Traité INF: la Russie assure jouer la "transparence" en présentant son missile controversé

Publié le à Moscou (AFP)

L'armée russe a assuré jouer "la transparence" mercredi en présentant le système de missiles que les Etats-Unis accusent de ne pas respecter le traité nucléaire INF et qui les avait poussé à vouloir s'en retirer, une ouverture inédite alors que Moscou a toujours démenti violer ce traité.

Devant un parterre de journalistes réunis au parc Patriote, à une cinquantaine de kilomètres de la capitale, des hauts responsables de l'armée russe ont décrit en détail le système de missiles 9M729, insistant sur le fait qu'il avait une portée maximale de "480 km" et respectait donc le traité INF, qui fixe la limite à 500 km.

"Le rayon d'action du missile a été confirmé lors d'exercices stratégiques" en 2017, a soutenu le général Mikhaïl Matveïevski, ajoutant que cette présentation était la preuve de la "transparence volontaire" dont faisait preuve la Russie.

Sous l'oeil des caméras, le missile en question a été dévoilé dans un hangar du parc Patriote, un parc d'attractions consacré à l'histoire et aux équipements de l'armée russe.
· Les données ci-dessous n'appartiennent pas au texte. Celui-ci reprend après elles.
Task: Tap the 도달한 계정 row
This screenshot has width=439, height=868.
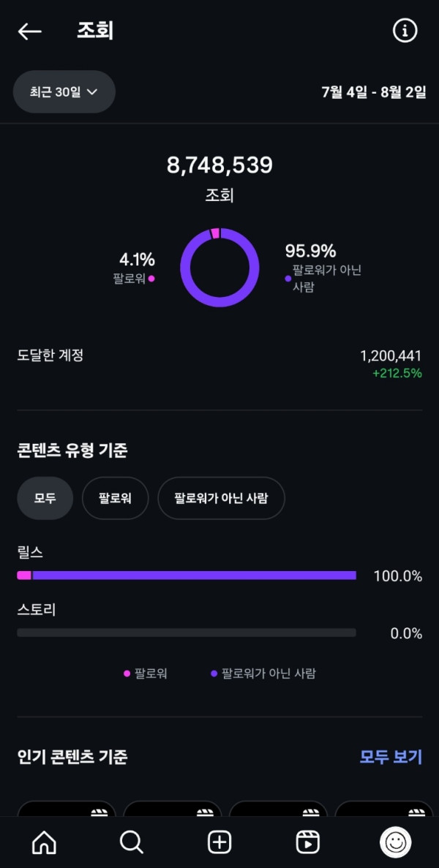Action: (220, 363)
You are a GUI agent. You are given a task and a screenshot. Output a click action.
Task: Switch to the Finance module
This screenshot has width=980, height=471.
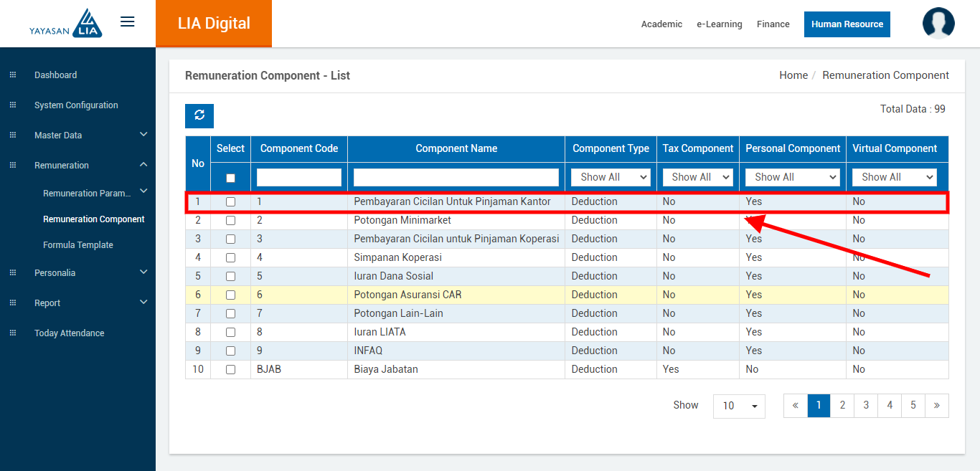click(x=773, y=24)
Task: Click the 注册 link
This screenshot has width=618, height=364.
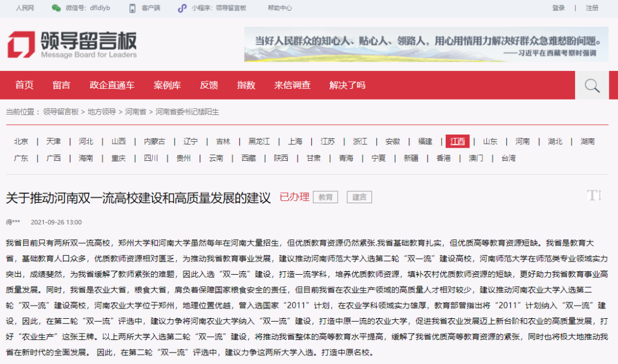Action: pos(592,8)
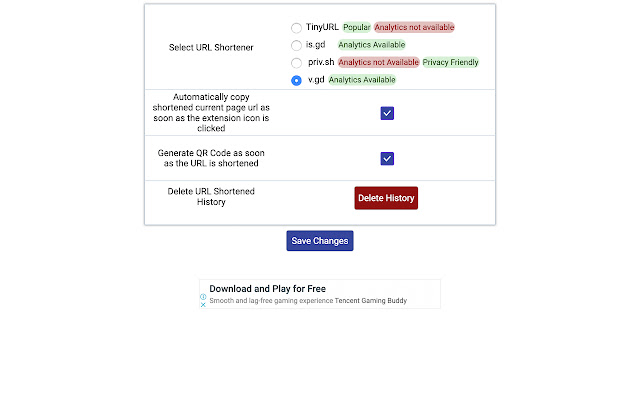Select the TinyURL radio button
Viewport: 640px width, 400px height.
tap(296, 28)
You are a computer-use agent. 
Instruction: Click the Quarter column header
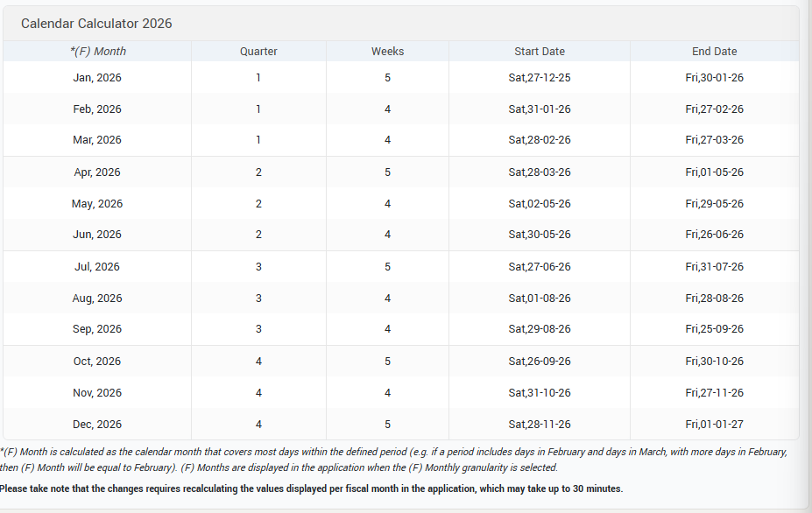[x=258, y=52]
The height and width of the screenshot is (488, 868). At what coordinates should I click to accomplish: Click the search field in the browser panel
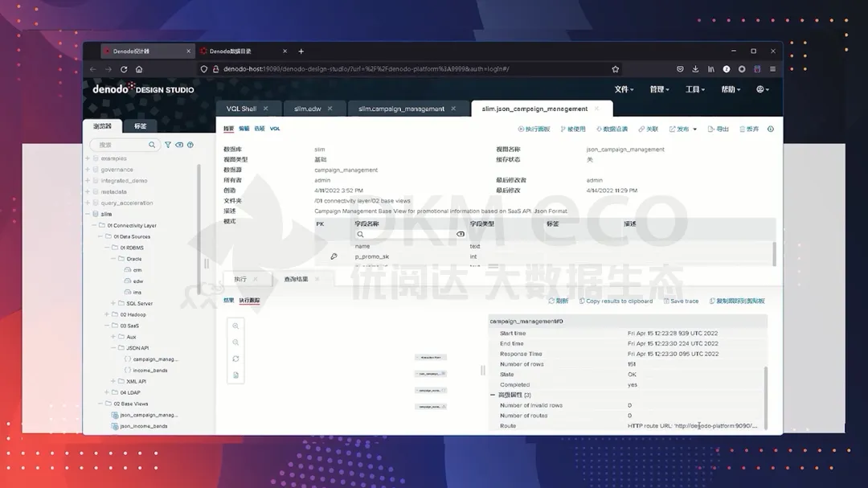[122, 145]
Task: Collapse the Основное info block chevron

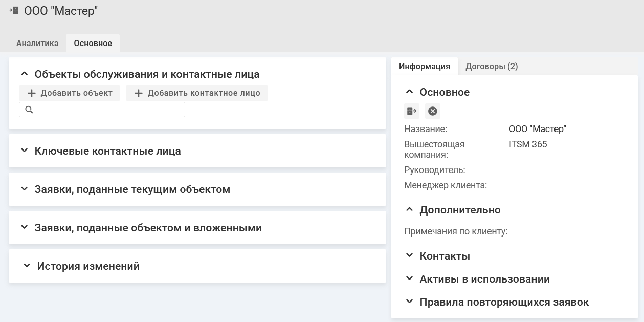Action: pos(409,92)
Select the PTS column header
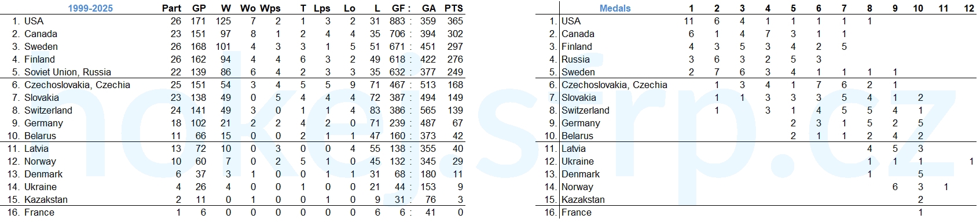This screenshot has width=980, height=222. (453, 8)
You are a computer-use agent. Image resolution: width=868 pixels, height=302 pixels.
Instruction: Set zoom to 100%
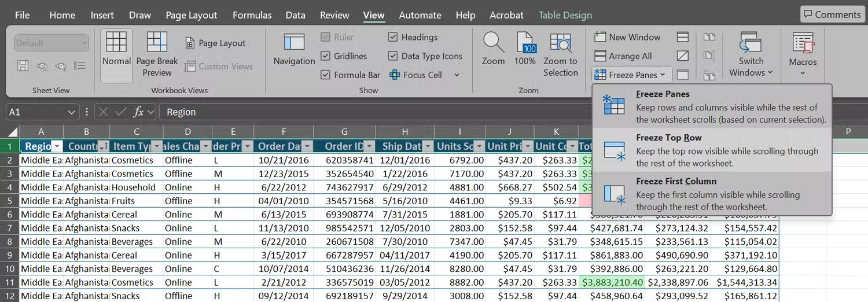click(x=525, y=49)
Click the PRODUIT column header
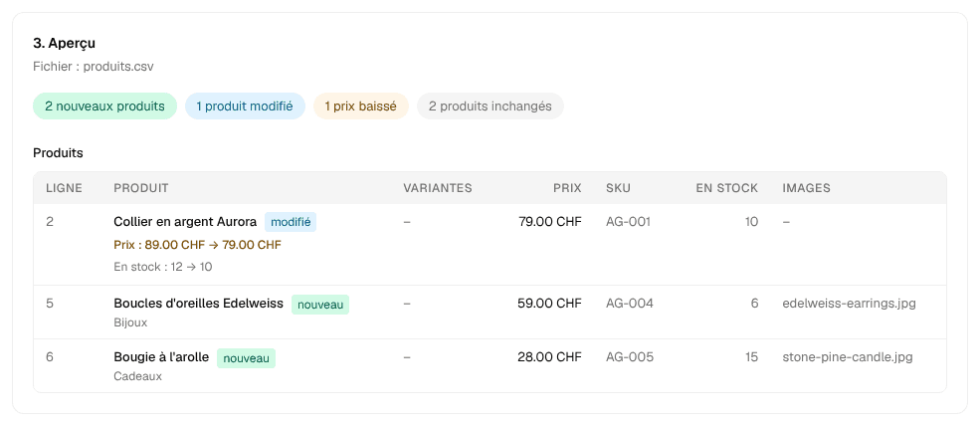980x425 pixels. [141, 188]
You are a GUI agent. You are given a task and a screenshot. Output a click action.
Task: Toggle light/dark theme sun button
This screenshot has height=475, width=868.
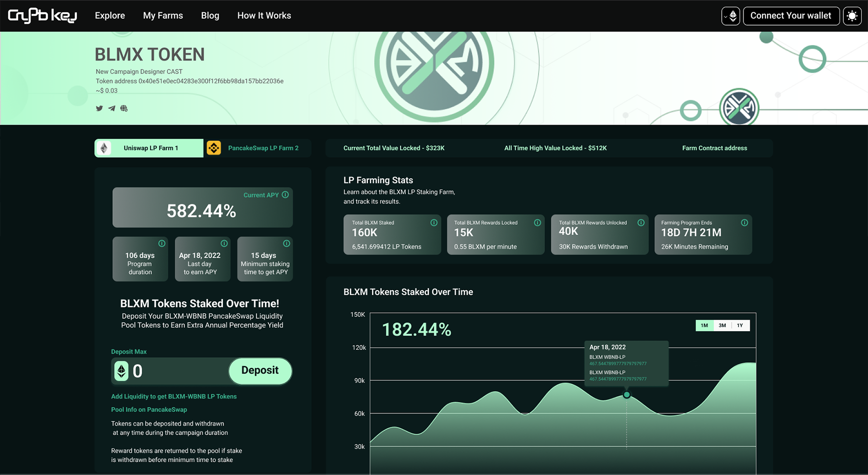[x=852, y=16]
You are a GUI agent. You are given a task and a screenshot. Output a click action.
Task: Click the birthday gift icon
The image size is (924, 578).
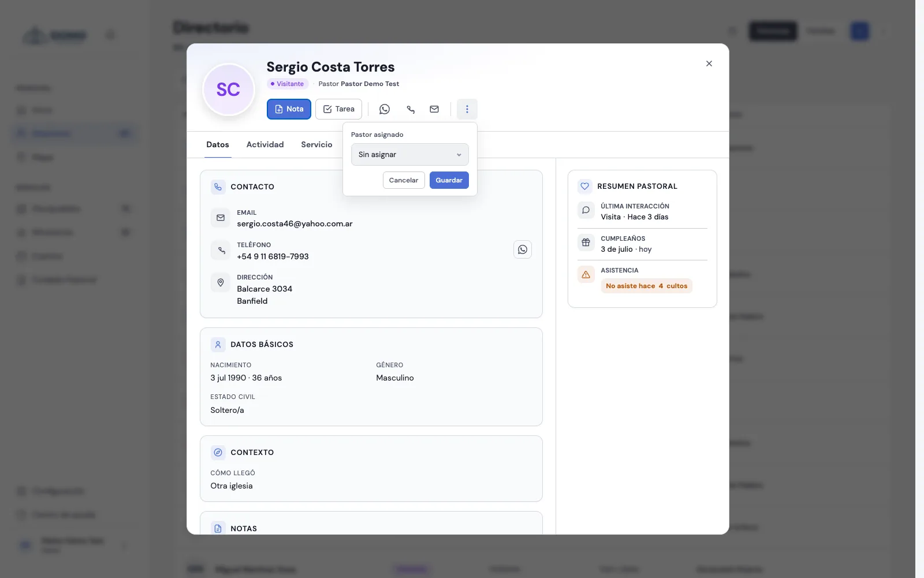coord(586,243)
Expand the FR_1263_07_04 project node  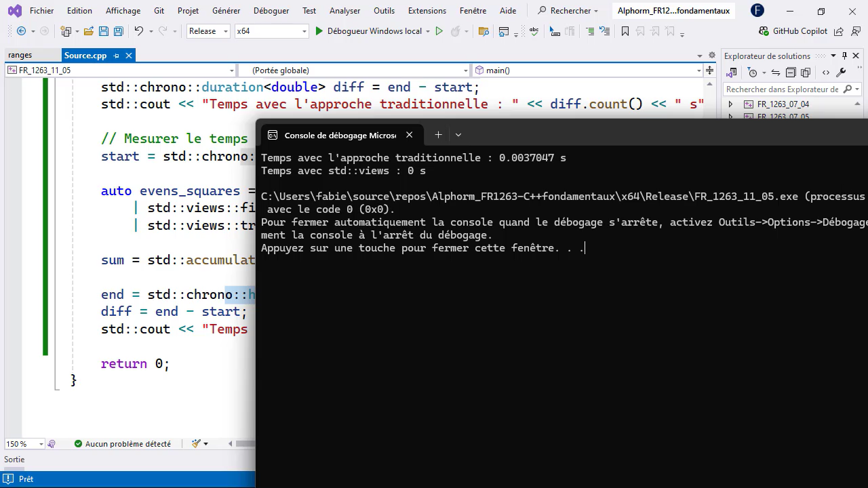click(x=730, y=105)
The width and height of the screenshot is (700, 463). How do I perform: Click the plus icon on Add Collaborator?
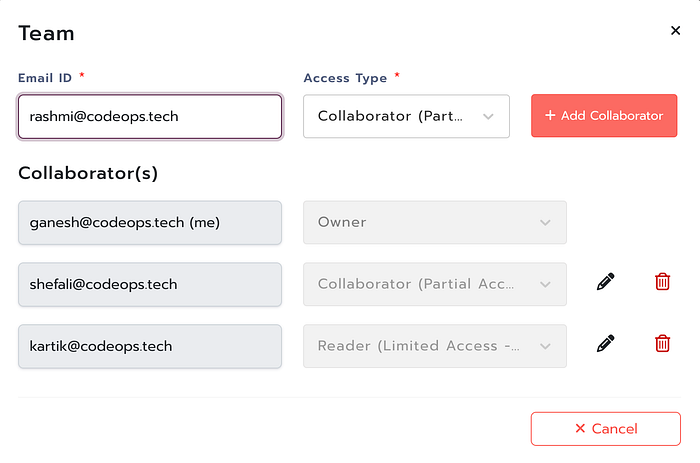550,116
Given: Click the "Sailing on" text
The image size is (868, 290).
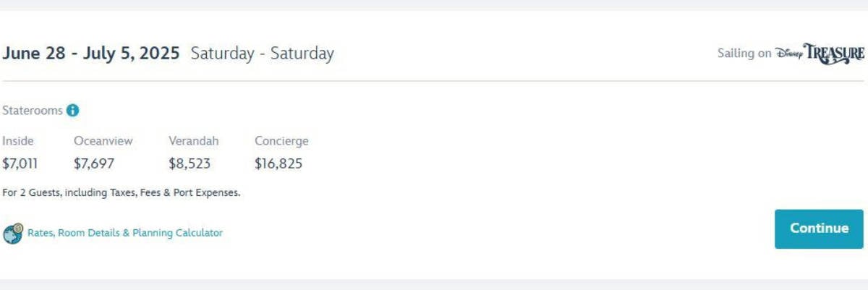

Le traité INF, signé entre l'URSS et Washington lors de la Guerre froide en 1987, abolit l'usage des missiles terrestres d'une portée de 500 à 5.500 km. Il avait mis un terme à la crise des euromissiles déclenchée dans les années 1980 par le déploiement des SS-20 soviétiques à têtes nucléaires ciblant les capitales occidentales.

En octobre, le président américain Donald Trump avait annoncé son intention de se retirer de cet accord, au motif que Moscou ne le respectait pas. Au cœur du conflit : le 9M729, capable de transporter une arme nucléaire et qui, assure les Etats-Unis et l'Otan, est d'une portée supérieure à 500 km.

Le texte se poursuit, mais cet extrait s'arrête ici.